Could each entry be returned exactly as it appears?

Stored items
▬▬▬▬▬▬
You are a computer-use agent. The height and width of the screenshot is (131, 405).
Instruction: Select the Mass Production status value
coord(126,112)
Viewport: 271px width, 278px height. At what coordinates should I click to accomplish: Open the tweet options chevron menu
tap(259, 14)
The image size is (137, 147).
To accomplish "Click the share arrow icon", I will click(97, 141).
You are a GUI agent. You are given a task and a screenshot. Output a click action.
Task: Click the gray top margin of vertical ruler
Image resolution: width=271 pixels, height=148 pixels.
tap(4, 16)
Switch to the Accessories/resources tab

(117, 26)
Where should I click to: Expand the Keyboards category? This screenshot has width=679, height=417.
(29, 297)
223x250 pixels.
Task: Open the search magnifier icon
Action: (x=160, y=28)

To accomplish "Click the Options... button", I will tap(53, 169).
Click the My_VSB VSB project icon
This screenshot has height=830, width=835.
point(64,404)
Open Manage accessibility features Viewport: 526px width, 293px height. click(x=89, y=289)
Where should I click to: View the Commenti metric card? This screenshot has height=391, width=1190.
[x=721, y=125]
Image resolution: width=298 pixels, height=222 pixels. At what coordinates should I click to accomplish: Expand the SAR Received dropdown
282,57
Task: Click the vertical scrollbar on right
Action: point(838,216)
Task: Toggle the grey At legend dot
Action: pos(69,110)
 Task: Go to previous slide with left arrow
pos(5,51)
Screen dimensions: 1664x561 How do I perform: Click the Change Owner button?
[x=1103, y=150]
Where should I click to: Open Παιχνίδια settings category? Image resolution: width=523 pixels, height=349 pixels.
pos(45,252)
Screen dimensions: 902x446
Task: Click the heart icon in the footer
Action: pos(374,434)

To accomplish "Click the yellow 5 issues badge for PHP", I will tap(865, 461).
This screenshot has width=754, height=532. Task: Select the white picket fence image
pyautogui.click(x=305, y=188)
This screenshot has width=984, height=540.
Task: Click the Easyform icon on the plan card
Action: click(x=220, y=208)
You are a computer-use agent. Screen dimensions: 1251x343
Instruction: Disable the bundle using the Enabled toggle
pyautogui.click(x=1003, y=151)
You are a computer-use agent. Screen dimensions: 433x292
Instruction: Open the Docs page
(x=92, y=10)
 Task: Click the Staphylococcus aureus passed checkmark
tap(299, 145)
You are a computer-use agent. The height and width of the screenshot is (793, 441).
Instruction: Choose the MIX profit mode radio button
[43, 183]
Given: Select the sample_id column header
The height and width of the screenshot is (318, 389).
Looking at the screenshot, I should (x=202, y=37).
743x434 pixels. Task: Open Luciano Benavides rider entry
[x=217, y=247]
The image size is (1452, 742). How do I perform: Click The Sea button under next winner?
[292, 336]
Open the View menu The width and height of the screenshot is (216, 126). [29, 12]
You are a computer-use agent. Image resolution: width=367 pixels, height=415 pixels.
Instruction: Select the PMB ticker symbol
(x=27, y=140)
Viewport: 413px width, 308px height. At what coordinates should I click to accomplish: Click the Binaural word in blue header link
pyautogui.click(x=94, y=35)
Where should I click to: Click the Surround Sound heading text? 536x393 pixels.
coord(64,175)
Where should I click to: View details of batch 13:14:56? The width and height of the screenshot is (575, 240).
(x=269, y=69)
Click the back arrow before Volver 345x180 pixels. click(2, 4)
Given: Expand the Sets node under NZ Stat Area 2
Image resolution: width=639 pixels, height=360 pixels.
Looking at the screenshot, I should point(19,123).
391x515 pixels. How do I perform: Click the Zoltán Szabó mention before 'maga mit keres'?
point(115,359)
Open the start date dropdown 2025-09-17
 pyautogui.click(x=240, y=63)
▬▬▬▬▬▬
Solved problem:
You are a computer-use agent. The height and width of the screenshot is (131, 405).
Instruction: Select the Mass Production status value
coord(126,112)
Viewport: 271px width, 278px height. At what coordinates should I click to accomplish: Open the tweet options chevron menu
tap(259, 14)
The image size is (137, 147).
To accomplish "Click the share arrow icon", I will click(97, 141).
You are a GUI agent. You are given a task and a screenshot. Output a click action.
Task: Click the gray top margin of vertical ruler
Image resolution: width=271 pixels, height=148 pixels.
tap(4, 16)
Switch to the Accessories/resources tab

(117, 26)
Where should I click to: Expand the Keyboards category? This screenshot has width=679, height=417.
(29, 297)
223x250 pixels.
Task: Open the search magnifier icon
Action: (x=160, y=28)

To accomplish "Click the Options... button", I will tap(53, 169).
Click the My_VSB VSB project icon
This screenshot has height=830, width=835.
point(64,404)
Open Manage accessibility features Viewport: 526px width, 293px height. click(x=89, y=289)
Where should I click to: View the Commenti metric card? This screenshot has height=391, width=1190.
[x=721, y=125]
Image resolution: width=298 pixels, height=222 pixels. At what coordinates should I click to accomplish: Expand the SAR Received dropdown
282,57
Task: Click the vertical scrollbar on right
Action: point(838,216)
Task: Toggle the grey At legend dot
Action: pos(69,110)
 Task: Go to previous slide with left arrow
pos(5,51)
Screen dimensions: 1664x561 How do I perform: Click the Change Owner button?
[x=1103, y=150]
Where should I click to: Open Παιχνίδια settings category? Image resolution: width=523 pixels, height=349 pixels.
pos(45,252)
Screen dimensions: 902x446
Task: Click the heart icon in the footer
Action: pos(374,434)

To accomplish "Click the yellow 5 issues badge for PHP", I will tap(865, 461).
This screenshot has width=754, height=532. Task: Select the white picket fence image
pyautogui.click(x=305, y=188)
This screenshot has width=984, height=540.
Task: Click the Easyform icon on the plan card
Action: click(x=220, y=208)
You are a computer-use agent. Screen dimensions: 1251x343
Instruction: Disable the bundle using the Enabled toggle
pyautogui.click(x=1003, y=151)
You are a computer-use agent. Screen dimensions: 433x292
Instruction: Open the Docs page
(x=92, y=10)
 Task: Click the Staphylococcus aureus passed checkmark
tap(299, 145)
You are a computer-use agent. The height and width of the screenshot is (793, 441).
Instruction: Choose the MIX profit mode radio button
[43, 183]
Given: Select the sample_id column header
The height and width of the screenshot is (318, 389).
Looking at the screenshot, I should (x=202, y=37).
743x434 pixels. Task: Open Luciano Benavides rider entry
[x=217, y=247]
The image size is (1452, 742). How do I perform: Click The Sea button under next winner?
[292, 336]
Open the View menu The width and height of the screenshot is (216, 126). [29, 12]
You are a computer-use agent. Image resolution: width=367 pixels, height=415 pixels.
Instruction: Select the PMB ticker symbol
(x=27, y=140)
Viewport: 413px width, 308px height. At what coordinates should I click to accomplish: Click the Binaural word in blue header link
pyautogui.click(x=94, y=35)
Where should I click to: Click the Surround Sound heading text? 536x393 pixels.
coord(64,175)
Where should I click to: View details of batch 13:14:56? The width and height of the screenshot is (575, 240).
(x=269, y=69)
Click the back arrow before Volver 345x180 pixels. click(2, 4)
Given: Expand the Sets node under NZ Stat Area 2
Image resolution: width=639 pixels, height=360 pixels.
Looking at the screenshot, I should point(19,123).
391x515 pixels. How do I perform: Click the Zoltán Szabó mention before 'maga mit keres'?
point(115,359)
Open the start date dropdown 2025-09-17
 pyautogui.click(x=240, y=63)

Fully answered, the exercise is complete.